In Australia, an Aboriginal land trust (ALT) is a type of non-profit organisation that holds the freehold title to an area of land on behalf of a community of Aboriginal Australians. The land has been legally granted to a community by the government under a perpetual lease, usually after the community makes a formal claim of traditional ownership. Land granted under Aboriginal title is inalienable; it can not be bought, sold, traded or given away. The land trust is the organisation appointed by the community to legally hold the title deeds. The land trusts are administered by Aboriginal land councils.

Establishment and operation of Aboriginal land trusts
Several states and territories have enacted laws to establish Aboriginal land trusts, but not all.

New South Wales
An Aboriginal Lands Trust existed in New South Wales in the 1960s and into the 1970s, a body of which Lyall Munro Snr was a member, among others. This organisation  had land passed to it by the government as well as having some bequeathed to it in private individuals' wills. They were successful in winning various rights over land in various places, including hunting and fishing rights, without having to go to court. They were instrumental in the closing down of Kinchela Boys' Home and Cootamundra Girls' Home. They also encouraged young people to be initiated into their peoples' cultures.

§ **Data**
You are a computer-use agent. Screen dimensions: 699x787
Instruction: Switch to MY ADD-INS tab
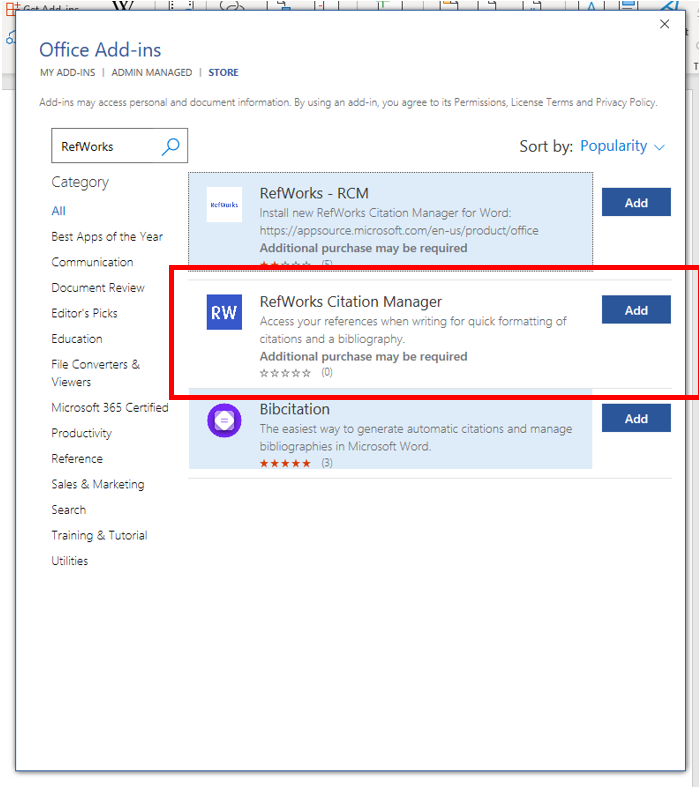click(65, 73)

§ **Exercise tasks**
a) According to the text on Aboriginal land trusts, what bodies administer the land trusts?
b) Summarize the text on Aboriginal land trusts in two sentences.
c) Pick up the text on Aboriginal land trusts after its last sentence and keep writing.
The material plays no part in what comes next.

§ **Results of the tasks**
a) Aboriginal land councils administer them.

b) In Australia, an Aboriginal land trust is a non-profit organisation that holds the freehold title to inalienable land granted to an Aboriginal community, and such trusts are administered by Aboriginal land councils. In New South Wales, an Aboriginal Lands Trust active in the 1960s and 1970s won rights over land, including hunting and fishing rights, and was instrumental in closing Kinchela Boys' Home and Cootamundra Girls' Home.

c)
A non-statutory NSW Aboriginal Land Council was created in 1977, to assist in the protests by Aboriginal people for their land rights, and the Aboriginal Land Rights Act 1983 created the NSWALC as a statutory body.

Northern Territory
In the Northern Territory, land trusts are governed under the Aboriginal Land Rights Act, 1976, which also governs the way in which groups can make claims to land. The ALTs hold the title to land handed back to the traditional Aboriginal owners through the Land Rights Act.

Queensland
In Queensland, there are many land trusts, holding about 5% of the land. They were created under the state's Aboriginal Land Act 1991 and the Torres Strait Islander Land Act 1991.

South Australia
In South Australia, there is a single statutory body known as the Aboriginal Lands Trust, also known as the South Australian Aboriginal Lands Trust (SAALT). It was created under the Aboriginal Lands Trust Act 1966. This Bill was introduced by Don Dunstan, who was then South Australia’s Attorney-General and Minister for Aboriginal Affairs, and who later became Premier. It holds title to Aboriginal land in South Australia and oversees the management and control of those lands including the ability to issue a lease over lands for 99 years to an "incorporated community body".  The Government of South Australia is also able to transfer other crown land to the control of the Trust.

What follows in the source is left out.